- _Task_
Copy each line in the data that includes the word "size".

BEGIN Given records

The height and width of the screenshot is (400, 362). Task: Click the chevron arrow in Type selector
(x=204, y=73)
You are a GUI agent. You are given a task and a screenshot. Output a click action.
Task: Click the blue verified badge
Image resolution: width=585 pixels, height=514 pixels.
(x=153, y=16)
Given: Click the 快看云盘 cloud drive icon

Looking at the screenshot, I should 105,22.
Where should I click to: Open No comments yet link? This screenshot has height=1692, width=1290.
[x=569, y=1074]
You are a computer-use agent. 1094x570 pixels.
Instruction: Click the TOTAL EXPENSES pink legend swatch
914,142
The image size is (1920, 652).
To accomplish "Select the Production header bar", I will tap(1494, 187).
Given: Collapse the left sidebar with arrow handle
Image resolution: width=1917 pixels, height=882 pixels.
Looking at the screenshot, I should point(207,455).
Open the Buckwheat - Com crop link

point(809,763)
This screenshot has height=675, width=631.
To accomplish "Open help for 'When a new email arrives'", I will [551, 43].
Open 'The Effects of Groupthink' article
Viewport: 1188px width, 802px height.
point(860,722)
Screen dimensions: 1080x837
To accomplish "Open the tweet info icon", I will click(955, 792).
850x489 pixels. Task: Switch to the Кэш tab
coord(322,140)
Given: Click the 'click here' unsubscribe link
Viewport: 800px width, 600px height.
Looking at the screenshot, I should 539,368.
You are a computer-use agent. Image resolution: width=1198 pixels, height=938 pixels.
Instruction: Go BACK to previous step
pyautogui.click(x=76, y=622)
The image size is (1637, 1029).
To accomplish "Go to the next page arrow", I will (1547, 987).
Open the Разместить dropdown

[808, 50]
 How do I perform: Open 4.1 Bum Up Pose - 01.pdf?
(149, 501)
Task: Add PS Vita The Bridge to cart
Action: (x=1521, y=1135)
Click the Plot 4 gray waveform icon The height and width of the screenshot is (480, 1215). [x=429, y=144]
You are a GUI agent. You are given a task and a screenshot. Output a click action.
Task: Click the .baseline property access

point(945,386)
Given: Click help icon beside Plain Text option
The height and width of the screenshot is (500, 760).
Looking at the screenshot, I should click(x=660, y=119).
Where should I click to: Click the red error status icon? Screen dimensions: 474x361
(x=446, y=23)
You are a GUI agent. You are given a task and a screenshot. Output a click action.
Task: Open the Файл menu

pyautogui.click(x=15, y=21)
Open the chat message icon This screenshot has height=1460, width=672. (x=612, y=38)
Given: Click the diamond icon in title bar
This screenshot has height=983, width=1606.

END Given records

- _Exercise result_
The image size is (1920, 652).
The image size is (1637, 1029).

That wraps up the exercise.